Back at the beginning, craft beer was simpler. Start-up breweries in the 90s and around the turn of the century could be relied upon for four core styles: blonde ale, American pale ale, a version of wheat/weizen, and a porter/stout. It was almost a universal constant.
As breweries established themselves, naturally the stylistic offerings evolved. Other classic styles tested the market, introducing IPAs, English ales, Belgian standards and the perennial Oktoberfest to a thirsty public. “Exotic” was the brewer who put out a barleywine or humble fruit-infused beer, both considered pushing the stylistic limits at the time.
One style in particular arose quite prominently in Texas, largely due to its record score on popular beer-rating websites (and legendary refusal to package). Austin’s Live Oak Brewing, among the oldest craft brewers in the state, produced a uniquely Texan twist on the Bavarian hefeweizen style that has few equals, even to this day. For a while, a competing hefeweizen from almost every Texas craft brewer became an eagerly accepted staple amid our hot, unending summers.
The hefeweizen was a logical progression of the American wheat beer style: Flavor notes include fruit, banana and bubblegum, cloves, sometimes vanilla, and an overall soft, malty sweetness beneath a tall, rocky head that lasts for days. It was a consumer favorite, easy to pair with food and widely enjoyed by “non-beer” people for its thirst-quenching nature and quaffability. Hefeweizens provided a different-than-normal option to either the dark/roasty/heavy malt beers and (for some) the intolerably bitter IPAs.
The greatest casualty in this running fight for consumer clicks and dollars? Sadly, it seems to be the hefeweizen.

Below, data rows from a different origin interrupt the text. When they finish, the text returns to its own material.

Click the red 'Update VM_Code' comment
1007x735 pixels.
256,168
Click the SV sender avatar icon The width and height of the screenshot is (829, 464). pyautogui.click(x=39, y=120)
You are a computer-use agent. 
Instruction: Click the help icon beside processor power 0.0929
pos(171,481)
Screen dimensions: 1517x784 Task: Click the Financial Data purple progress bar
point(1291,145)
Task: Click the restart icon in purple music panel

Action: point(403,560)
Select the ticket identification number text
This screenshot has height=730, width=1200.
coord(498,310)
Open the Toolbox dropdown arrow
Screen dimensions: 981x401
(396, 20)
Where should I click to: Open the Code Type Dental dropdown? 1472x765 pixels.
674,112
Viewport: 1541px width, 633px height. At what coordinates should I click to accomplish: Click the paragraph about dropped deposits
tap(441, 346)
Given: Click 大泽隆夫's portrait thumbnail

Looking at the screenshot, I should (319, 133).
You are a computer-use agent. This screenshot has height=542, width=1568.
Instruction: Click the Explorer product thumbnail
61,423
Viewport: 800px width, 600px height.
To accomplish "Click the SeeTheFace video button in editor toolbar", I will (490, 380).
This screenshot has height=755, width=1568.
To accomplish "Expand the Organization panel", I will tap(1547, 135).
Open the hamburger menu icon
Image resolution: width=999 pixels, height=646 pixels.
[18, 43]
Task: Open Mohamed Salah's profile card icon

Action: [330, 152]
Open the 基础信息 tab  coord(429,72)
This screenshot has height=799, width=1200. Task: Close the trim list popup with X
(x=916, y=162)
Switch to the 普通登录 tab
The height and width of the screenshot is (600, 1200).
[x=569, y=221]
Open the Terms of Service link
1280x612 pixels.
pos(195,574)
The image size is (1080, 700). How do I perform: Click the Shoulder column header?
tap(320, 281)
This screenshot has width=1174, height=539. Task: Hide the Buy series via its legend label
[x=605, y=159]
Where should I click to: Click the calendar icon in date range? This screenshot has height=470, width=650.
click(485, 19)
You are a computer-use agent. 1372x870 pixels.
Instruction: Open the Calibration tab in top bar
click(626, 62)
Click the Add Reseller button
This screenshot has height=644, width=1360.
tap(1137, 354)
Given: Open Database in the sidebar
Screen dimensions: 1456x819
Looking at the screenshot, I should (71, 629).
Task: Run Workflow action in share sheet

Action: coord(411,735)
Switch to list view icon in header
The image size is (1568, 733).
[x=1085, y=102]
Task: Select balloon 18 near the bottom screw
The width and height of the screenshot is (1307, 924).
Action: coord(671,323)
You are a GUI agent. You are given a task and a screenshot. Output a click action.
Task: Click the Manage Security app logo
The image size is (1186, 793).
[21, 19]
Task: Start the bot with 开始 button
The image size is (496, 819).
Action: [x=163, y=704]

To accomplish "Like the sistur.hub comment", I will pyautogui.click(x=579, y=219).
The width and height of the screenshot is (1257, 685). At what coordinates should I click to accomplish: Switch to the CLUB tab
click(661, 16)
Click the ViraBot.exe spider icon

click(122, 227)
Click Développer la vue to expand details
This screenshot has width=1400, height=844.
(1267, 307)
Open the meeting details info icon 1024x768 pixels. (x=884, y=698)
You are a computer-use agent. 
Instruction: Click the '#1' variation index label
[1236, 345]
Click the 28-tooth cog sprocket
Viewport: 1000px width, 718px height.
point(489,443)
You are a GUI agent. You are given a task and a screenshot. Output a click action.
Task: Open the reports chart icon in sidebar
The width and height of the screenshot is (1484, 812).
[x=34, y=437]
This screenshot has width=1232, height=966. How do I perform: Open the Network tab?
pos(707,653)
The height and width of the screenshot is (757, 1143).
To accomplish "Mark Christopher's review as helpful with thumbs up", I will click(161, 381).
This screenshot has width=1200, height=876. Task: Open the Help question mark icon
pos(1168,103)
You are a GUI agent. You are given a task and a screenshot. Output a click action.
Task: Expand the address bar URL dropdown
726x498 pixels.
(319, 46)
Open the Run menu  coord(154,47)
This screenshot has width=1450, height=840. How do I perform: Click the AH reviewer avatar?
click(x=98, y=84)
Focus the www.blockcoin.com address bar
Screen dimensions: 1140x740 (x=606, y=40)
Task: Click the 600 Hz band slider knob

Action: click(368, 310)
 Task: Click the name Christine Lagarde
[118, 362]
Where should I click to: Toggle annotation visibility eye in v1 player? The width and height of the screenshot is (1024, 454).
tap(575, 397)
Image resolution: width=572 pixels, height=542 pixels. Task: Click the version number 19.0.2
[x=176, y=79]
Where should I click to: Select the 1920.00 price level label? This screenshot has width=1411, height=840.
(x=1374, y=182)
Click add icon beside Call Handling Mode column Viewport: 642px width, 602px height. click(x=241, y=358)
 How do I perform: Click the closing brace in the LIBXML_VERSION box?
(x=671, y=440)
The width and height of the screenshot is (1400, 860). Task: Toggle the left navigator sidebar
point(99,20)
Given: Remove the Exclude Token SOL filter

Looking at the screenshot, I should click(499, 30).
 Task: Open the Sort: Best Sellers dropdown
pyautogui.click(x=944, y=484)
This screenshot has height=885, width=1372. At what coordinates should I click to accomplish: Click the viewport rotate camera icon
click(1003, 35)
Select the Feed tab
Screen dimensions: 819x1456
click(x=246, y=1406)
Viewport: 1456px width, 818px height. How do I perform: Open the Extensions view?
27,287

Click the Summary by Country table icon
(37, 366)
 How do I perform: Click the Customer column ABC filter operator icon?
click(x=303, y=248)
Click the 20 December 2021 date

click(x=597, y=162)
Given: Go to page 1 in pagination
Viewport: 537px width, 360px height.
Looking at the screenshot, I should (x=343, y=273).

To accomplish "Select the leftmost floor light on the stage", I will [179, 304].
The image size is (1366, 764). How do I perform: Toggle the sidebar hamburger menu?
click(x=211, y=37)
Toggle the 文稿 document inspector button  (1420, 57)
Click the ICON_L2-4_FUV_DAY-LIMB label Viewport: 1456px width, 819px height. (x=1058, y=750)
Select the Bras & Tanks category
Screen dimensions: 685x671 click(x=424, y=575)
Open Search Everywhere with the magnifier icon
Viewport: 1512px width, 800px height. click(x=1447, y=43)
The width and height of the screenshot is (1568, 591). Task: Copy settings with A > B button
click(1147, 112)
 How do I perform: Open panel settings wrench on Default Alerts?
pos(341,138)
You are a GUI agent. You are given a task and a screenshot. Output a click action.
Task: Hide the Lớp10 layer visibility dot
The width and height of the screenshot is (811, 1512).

However, consumer tastes always change. Barleywines and Russian imperial stouts started to march into double-digit ABVs, and the IPA style found itself in a flavorful arms race by brewers intent on pushing the drinker’s IBU tolerance. Wheat beers were outpaced by a rediscovery of the German gose, a light and tart wheat beer style with a salty, lemony flavor. Gose opened the door, and all these beers have since yielded favor to the now ubiquitous kettle sour, which is too often heavily dosed with enough fruit or flavored syrup to push the stylistic definition of craft beer.
The greatest casualty in this running fight for consumer clicks and dollars? Sadly, it seems to be the hefeweizen. Buried under an onslaught of lighter soured wheat styles heavily adulterated with everything from berries to breakfast cereal, the once-strong hefeweizen style (along with a couple of other standards) has quietly faded away. Our landscape is filled with beers that may have a wheat base but would be a stretch to label as genuine weizens, much less those of the hefe variety.
Granted, the German imports still are popular in our local market, at least on retail shelves if not curated tap walls. Paulaner, Weihenstephaner, Ayinger, Hacker-Pschorr and Franziskaner (now Spaten-Franziskaner, owned by AB InBev) are all reliable and familiar stand-bys, and readily scratch that flavor itch if absolutely needed. However, despite their best efforts imports suffer from the delays of packaging and overseas transport. The signature appeal of the authentic hefeweizen style is in its freshness, that just-baked-bread element of a beer mere days out of the conditioning tanks. (Seriously, if you can find a brewpub that makes a hefeweizen, try it as fresh as possible for a life-changing taste experience.)
Which is why it is notable that Denton’s Armadillo Ale Works recently released Tetherball Deathmatch for their third anniversary, a traditional Bavarian hefeweizen. They chose to celebrate their milestone not with an amped-up, high-gravity beer nor a limited-edition style-bender of souring agents and confectioneries. It’s a nod to the noted absence of the style, a throwback to the earlier days of the craft beer market and a welcome reminder that the brewing talent for subtlety still exists.
It’s a shame that brewers have all but abandoned the hefeweizen style, as it can be a relatively easy, quickly brewed crowd pleaser. But brewers must follow their consumers’ interest and keep the lights on, and the best we can hope for is public taste to orbit around once again.